== RECORDS FOR THIS EXERCISE ==
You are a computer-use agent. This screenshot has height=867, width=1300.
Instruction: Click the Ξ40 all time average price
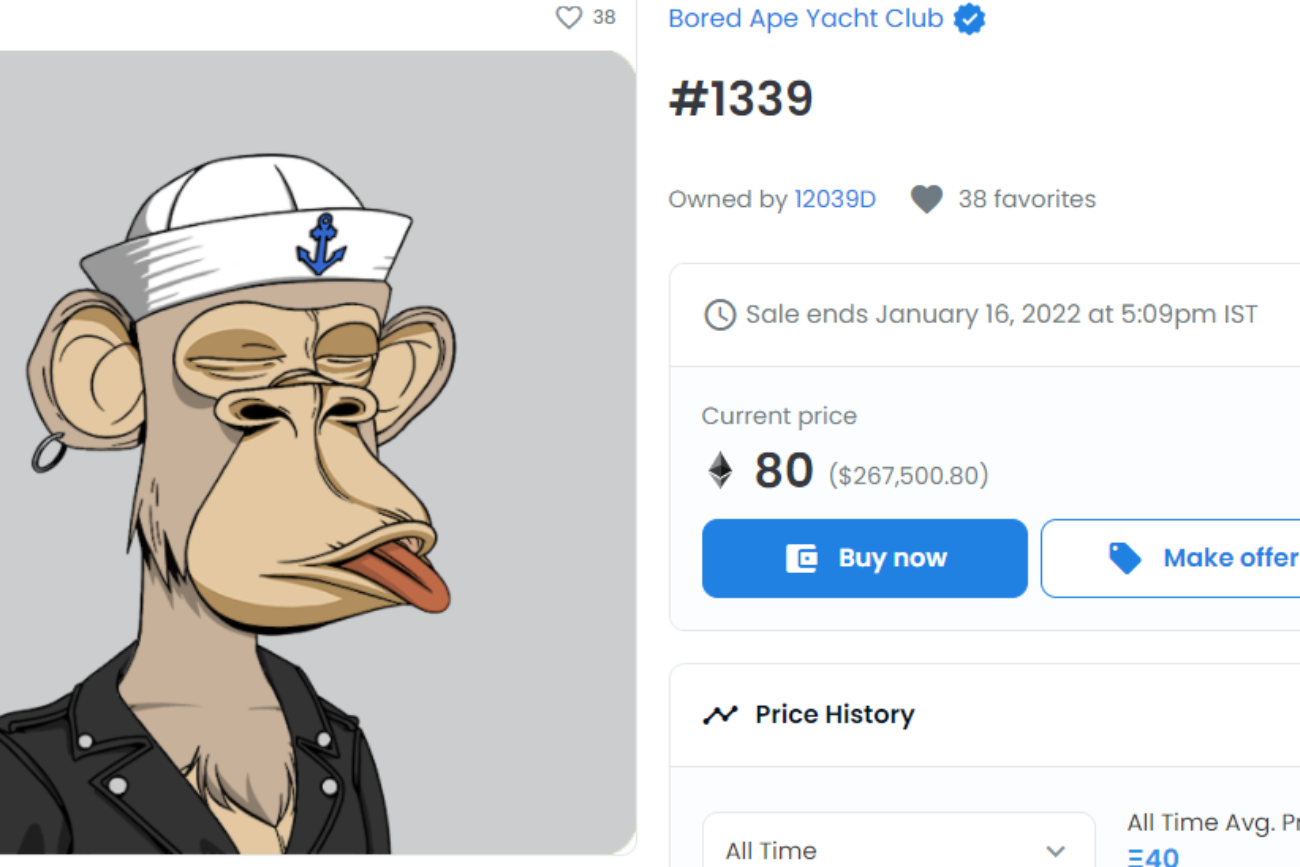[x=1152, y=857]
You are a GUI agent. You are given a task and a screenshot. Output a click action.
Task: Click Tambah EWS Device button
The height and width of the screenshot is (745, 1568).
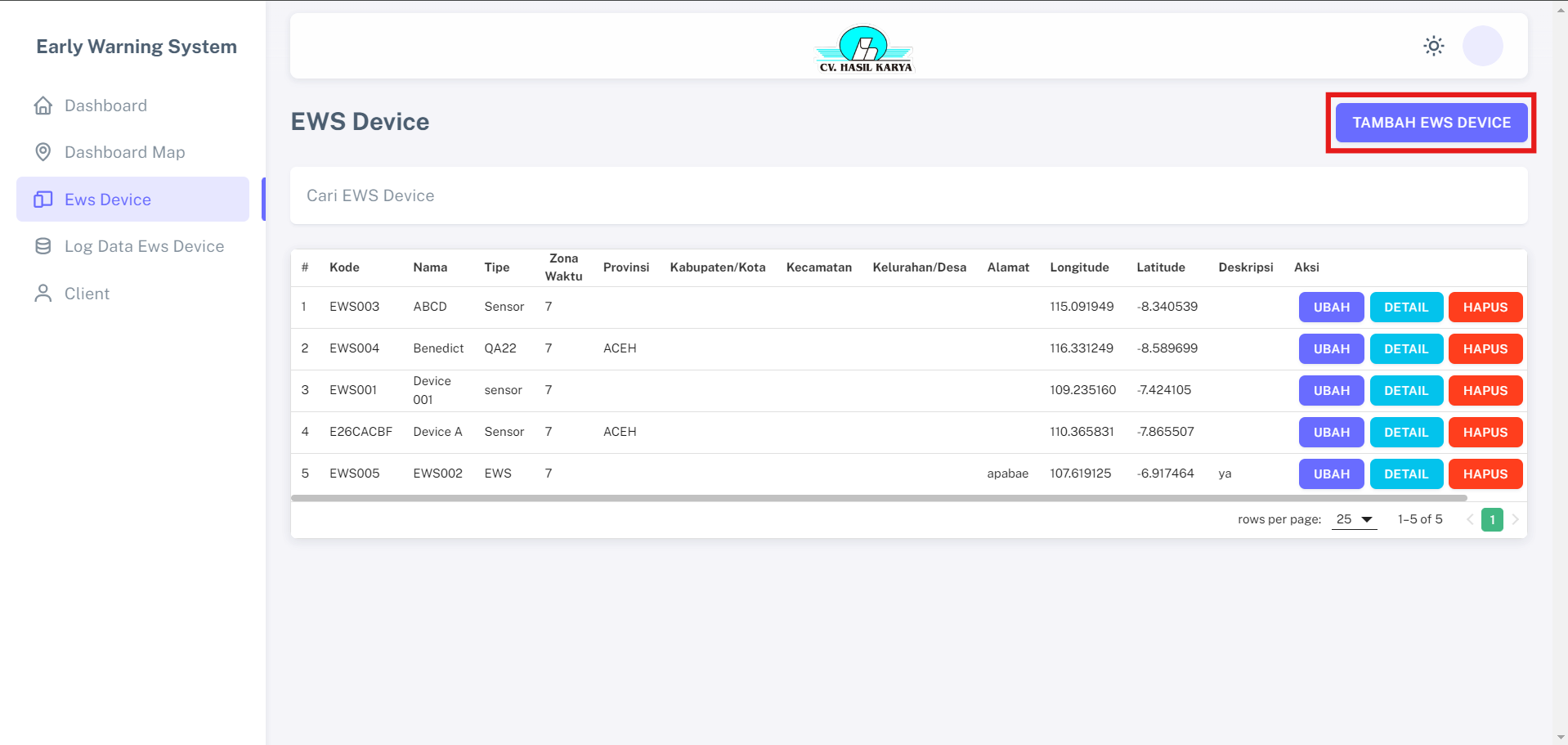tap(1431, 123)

== TRY IT ==
Where the line containing "You are a GUI" appears above, start there and set down each line exactly through the last line of the data; leave out every picture.

== SOLUTION TO THE PROBLEM ==
You are a GUI agent. You are given a task and a screenshot. Output a click action.
Task: Click Tambah EWS Device button
The height and width of the screenshot is (745, 1568).
tap(1431, 123)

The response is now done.